Records:
------------------------------------------------
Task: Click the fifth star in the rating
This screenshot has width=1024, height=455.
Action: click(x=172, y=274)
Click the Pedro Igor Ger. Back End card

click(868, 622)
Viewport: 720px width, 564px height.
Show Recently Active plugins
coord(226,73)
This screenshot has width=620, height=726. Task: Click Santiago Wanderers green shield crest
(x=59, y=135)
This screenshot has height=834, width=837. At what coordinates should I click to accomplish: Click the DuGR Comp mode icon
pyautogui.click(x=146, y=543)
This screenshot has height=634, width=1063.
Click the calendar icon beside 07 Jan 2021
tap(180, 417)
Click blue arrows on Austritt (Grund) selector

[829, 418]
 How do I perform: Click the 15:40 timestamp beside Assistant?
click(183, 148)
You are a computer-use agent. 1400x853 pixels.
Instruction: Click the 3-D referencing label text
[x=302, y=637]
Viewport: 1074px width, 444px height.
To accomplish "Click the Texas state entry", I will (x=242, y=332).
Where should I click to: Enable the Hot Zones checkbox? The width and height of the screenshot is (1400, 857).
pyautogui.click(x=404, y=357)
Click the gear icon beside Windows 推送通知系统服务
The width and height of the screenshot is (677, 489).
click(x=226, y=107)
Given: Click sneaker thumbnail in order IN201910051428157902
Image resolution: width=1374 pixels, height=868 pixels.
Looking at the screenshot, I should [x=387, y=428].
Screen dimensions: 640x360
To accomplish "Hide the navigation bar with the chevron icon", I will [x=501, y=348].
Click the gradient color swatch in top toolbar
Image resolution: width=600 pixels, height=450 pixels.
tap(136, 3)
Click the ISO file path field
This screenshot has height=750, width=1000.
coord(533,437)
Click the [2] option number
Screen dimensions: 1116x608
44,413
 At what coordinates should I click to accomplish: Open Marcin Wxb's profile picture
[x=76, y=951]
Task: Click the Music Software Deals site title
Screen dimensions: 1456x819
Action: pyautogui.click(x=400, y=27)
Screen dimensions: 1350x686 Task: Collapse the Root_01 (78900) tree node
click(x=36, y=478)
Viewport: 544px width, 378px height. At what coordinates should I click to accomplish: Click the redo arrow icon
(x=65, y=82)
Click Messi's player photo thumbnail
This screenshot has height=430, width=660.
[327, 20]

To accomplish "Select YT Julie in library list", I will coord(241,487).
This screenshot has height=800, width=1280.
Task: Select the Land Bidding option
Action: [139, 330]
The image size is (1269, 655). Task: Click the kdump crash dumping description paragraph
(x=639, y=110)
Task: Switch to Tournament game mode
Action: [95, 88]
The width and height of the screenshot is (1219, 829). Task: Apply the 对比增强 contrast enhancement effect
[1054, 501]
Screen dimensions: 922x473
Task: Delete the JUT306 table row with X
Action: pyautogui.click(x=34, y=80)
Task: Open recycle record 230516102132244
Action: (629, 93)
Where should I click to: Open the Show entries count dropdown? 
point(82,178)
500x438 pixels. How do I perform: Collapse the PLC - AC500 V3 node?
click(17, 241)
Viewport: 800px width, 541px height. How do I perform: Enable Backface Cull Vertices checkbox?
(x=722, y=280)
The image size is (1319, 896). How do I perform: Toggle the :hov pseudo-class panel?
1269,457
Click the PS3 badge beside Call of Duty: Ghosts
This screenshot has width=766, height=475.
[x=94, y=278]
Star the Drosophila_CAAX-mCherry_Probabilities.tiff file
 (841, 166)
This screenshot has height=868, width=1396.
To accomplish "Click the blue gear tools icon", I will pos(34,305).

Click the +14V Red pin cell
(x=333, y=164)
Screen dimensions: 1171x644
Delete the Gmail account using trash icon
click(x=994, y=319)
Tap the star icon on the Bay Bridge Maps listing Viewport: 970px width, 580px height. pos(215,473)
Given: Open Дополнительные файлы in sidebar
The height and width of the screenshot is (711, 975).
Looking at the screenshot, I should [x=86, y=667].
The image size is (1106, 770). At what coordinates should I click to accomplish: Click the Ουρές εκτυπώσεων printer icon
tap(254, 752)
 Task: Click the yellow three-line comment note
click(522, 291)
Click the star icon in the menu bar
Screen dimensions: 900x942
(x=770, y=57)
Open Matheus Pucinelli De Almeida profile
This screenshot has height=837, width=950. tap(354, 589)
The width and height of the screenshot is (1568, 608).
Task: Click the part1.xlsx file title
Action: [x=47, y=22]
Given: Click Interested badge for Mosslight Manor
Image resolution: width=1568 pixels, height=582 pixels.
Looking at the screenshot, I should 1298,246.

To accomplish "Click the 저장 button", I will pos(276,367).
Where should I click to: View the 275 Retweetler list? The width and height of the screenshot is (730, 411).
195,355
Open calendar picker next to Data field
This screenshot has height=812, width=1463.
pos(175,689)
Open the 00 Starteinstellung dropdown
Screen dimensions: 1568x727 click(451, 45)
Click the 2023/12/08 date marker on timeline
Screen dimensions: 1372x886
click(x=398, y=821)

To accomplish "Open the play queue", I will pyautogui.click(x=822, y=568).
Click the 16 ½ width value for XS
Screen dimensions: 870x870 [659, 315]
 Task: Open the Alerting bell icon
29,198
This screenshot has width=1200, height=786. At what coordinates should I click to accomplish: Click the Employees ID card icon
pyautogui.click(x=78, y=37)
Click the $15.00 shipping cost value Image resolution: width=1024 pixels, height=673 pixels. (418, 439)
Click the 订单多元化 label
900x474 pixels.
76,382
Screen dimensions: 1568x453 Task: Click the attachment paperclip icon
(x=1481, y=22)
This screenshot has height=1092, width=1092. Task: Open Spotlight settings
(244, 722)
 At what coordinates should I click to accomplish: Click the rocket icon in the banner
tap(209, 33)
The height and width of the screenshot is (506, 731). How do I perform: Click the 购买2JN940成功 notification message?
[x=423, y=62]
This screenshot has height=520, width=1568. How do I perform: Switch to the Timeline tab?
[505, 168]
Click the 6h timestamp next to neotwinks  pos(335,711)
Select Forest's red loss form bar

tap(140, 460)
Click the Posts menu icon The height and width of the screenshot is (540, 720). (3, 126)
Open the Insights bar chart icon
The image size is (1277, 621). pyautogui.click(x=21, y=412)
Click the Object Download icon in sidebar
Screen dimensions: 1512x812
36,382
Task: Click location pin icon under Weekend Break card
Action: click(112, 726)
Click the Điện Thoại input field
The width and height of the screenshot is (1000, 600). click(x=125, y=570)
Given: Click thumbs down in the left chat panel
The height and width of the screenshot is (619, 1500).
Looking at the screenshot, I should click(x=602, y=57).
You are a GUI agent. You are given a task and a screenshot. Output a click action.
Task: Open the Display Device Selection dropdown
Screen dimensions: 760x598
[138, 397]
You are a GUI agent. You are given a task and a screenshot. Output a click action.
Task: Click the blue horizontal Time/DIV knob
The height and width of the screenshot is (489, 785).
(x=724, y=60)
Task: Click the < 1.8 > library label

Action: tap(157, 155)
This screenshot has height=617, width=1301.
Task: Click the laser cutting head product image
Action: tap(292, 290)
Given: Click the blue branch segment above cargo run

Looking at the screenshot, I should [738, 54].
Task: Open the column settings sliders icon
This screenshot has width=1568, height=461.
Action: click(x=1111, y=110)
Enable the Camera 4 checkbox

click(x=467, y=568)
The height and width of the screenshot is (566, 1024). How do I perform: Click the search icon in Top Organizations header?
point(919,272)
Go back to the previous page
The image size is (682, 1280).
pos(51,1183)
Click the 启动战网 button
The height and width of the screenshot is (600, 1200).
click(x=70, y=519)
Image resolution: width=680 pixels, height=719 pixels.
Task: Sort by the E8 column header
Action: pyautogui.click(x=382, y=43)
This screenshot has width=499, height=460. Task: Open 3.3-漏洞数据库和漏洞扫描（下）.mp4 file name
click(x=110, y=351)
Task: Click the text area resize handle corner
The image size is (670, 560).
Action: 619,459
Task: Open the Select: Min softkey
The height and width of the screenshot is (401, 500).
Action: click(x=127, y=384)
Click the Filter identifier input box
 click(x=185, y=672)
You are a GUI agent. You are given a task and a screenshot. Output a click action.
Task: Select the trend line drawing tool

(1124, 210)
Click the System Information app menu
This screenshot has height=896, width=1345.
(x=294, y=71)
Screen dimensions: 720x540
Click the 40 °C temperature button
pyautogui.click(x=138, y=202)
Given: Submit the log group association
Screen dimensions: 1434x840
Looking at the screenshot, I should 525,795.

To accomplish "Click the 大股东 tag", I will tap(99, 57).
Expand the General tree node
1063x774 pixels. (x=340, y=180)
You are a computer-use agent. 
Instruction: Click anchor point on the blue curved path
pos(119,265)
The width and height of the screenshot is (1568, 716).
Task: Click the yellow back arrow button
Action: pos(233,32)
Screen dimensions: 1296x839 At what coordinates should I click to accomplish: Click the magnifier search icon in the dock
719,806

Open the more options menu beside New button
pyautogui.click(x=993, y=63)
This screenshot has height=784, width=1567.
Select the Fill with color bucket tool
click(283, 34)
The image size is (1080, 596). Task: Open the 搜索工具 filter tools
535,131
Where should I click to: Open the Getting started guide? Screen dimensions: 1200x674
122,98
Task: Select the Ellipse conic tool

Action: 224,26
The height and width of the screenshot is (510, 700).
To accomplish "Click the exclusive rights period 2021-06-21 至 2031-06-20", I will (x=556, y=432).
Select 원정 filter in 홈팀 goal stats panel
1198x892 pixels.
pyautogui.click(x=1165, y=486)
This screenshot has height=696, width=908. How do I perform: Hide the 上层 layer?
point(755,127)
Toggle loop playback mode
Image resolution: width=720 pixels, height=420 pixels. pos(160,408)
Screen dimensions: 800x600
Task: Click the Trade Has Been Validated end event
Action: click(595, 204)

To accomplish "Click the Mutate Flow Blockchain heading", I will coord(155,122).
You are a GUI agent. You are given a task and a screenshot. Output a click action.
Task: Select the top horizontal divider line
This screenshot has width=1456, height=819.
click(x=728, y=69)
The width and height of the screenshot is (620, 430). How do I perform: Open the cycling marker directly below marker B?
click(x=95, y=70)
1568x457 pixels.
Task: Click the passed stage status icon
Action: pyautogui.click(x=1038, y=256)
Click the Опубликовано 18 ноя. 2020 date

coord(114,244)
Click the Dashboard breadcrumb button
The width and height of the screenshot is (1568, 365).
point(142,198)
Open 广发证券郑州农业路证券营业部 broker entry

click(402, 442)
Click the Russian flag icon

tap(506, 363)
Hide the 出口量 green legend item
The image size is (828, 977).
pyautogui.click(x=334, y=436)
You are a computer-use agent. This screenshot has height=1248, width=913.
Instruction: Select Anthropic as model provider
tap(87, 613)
------------------------------------------------
=== Instructions for the task ===
Please format the part of the material above that opens with the line containing "This screenshot has height=868, width=1396." and closes with the line containing "click(x=398, y=821)" as a Markdown table with the columns Row and Line. Number each line and leave out the blank ones.

=== Written solution ===
| Row | Line |
|---|---|
| 1 | This screenshot has height=868, width=1396. |
| 2 | To accomplish "Click the blue gear tools icon", I will pos(34,305). |
| 3 | Click the +14V Red pin cell |
| 4 | (x=333, y=164) |
| 5 | Screen dimensions: 1171x644 |
| 6 | Delete the Gmail account using trash icon |
| 7 | click(x=994, y=319) |
| 8 | Tap the star icon on the Bay Bridge Maps listing Viewport: 970px width, 580px height. pos(215,473) |
| 9 | Given: Open Дополнительные файлы in sidebar |
| 10 | The height and width of the screenshot is (711, 975). |
| 11 | Looking at the screenshot, I should [x=86, y=667]. |
| 12 | The image size is (1106, 770). At what coordinates should I click to accomplish: Click the Ουρές εκτυπώσεων printer icon |
| 13 | tap(254, 752) |
| 14 |  Task: Click the yellow three-line comment note |
| 15 | click(522, 291) |
| 16 | Click the star icon in the menu bar |
| 17 | Screen dimensions: 900x942 |
| 18 | (x=770, y=57) |
| 19 | Open Matheus Pucinelli De Almeida profile |
| 20 | This screenshot has height=837, width=950. tap(354, 589) |
| 21 | The width and height of the screenshot is (1568, 608). |
| 22 | Task: Click the part1.xlsx file title |
| 23 | Action: [x=47, y=22] |
| 24 | Given: Click Interested badge for Mosslight Manor |
| 25 | Image resolution: width=1568 pixels, height=582 pixels. |
| 26 | Looking at the screenshot, I should 1298,246. |
| 27 | To accomplish "Click the 저장 button", I will pos(276,367). |
| 28 | Where should I click to: View the 275 Retweetler list? The width and height of the screenshot is (730, 411). |
| 29 | 195,355 |
| 30 | Open calendar picker next to Data field |
| 31 | This screenshot has height=812, width=1463. |
| 32 | pos(175,689) |
| 33 | Open the 00 Starteinstellung dropdown |
| 34 | Screen dimensions: 1568x727 click(451, 45) |
| 35 | Click the 2023/12/08 date marker on timeline |
| 36 | Screen dimensions: 1372x886 |
| 37 | click(x=398, y=821) |